Preprocessing does not means lexing. It includes much more, for example, file inclusion, include pathes elaboration, macros expansion, etc. We could merge all these parts or we could output the info for evey single piece. In any case I think we need a group of timers related to frontend (or maybe several groups: for pp, parser, Sema, codegen...). And maybe we need special switches to disable/enable the groups (-ftime-report could be used as some super switch for all of them). As result we need some repository of the timers and most probably this repository should be kept in PreprocessorOpts.

If there are no objections I can take this job on me and come up with new more general version of the patch.

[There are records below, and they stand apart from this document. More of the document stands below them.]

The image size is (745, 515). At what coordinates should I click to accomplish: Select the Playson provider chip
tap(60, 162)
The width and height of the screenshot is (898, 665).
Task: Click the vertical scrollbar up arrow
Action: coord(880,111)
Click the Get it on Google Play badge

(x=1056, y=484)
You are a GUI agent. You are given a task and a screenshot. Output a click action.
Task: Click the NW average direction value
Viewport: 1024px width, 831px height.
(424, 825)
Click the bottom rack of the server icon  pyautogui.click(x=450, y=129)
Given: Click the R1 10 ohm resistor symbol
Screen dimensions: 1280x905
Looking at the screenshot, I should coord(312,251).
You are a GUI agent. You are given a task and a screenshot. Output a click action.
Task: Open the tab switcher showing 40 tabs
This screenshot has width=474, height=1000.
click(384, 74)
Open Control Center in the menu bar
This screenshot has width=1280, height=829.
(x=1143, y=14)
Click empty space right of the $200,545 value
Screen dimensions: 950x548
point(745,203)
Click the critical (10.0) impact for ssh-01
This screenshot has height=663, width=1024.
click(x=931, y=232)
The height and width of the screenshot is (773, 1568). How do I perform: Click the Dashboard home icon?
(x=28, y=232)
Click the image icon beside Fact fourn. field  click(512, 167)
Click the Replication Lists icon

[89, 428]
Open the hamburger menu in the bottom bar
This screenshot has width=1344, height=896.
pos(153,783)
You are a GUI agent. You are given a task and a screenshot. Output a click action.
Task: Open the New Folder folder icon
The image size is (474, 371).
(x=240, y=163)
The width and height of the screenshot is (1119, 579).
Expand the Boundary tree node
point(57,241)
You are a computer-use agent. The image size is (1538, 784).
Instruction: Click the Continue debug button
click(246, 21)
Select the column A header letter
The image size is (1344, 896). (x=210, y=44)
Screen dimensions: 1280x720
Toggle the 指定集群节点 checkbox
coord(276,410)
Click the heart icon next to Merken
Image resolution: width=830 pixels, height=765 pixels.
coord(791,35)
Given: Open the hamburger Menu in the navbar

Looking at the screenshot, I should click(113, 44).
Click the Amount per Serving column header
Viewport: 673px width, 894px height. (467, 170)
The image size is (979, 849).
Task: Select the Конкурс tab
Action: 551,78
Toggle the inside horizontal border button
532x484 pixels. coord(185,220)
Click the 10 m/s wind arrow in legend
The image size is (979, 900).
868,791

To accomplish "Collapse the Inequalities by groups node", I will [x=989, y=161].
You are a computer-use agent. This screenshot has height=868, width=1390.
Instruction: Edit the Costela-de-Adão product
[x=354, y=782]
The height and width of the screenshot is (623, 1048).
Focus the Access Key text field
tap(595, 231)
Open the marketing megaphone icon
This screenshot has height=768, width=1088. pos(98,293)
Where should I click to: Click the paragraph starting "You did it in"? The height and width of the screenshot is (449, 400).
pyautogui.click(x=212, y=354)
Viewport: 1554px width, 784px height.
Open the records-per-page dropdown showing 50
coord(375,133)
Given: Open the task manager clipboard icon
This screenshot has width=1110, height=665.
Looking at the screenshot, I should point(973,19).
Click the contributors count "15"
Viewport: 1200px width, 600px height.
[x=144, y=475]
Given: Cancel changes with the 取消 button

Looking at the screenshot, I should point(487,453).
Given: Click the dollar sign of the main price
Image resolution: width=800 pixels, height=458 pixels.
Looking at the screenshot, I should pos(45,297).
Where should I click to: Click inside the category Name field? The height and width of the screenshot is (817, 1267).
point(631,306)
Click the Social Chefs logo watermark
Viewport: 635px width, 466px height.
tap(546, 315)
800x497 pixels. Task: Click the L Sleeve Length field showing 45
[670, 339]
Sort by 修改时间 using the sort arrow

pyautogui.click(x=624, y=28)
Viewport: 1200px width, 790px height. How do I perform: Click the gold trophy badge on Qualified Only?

If it's OK then I'd like to collect the proposes about the required details of the time profile: what exactly we'd like to see in output? We have gcc output as an initial example but maybe we need more (or less) details?

lib/Lex/Preprocessor.cpp
746

Here we have more than "one extra null-check": we're dealing with constructor/destructor as well (and it's for every Lex()). I agree that it should be acceptable for us but we have to profile it (maybe we should not profile Lex() but something above it).

modocache abandoned this revision.Feb 14 2018, 7:40 AM
modocache added inline comments.
include/clang/Lex/PreprocessorOptions.h
165

If there are no objections I can take this job on me and come up with new more general version of the patch. If it's OK then I'd like to collect the proposes about the required details of the time profile: what exactly we'd like to see in output? We have gcc output as an initial example but maybe we need more (or less) details?

Yes, absolutely! This sounds fantastic, thank you for doing this work.

I'll abandon this diff so it doesn't clog up anyone else's review queues. Thanks again!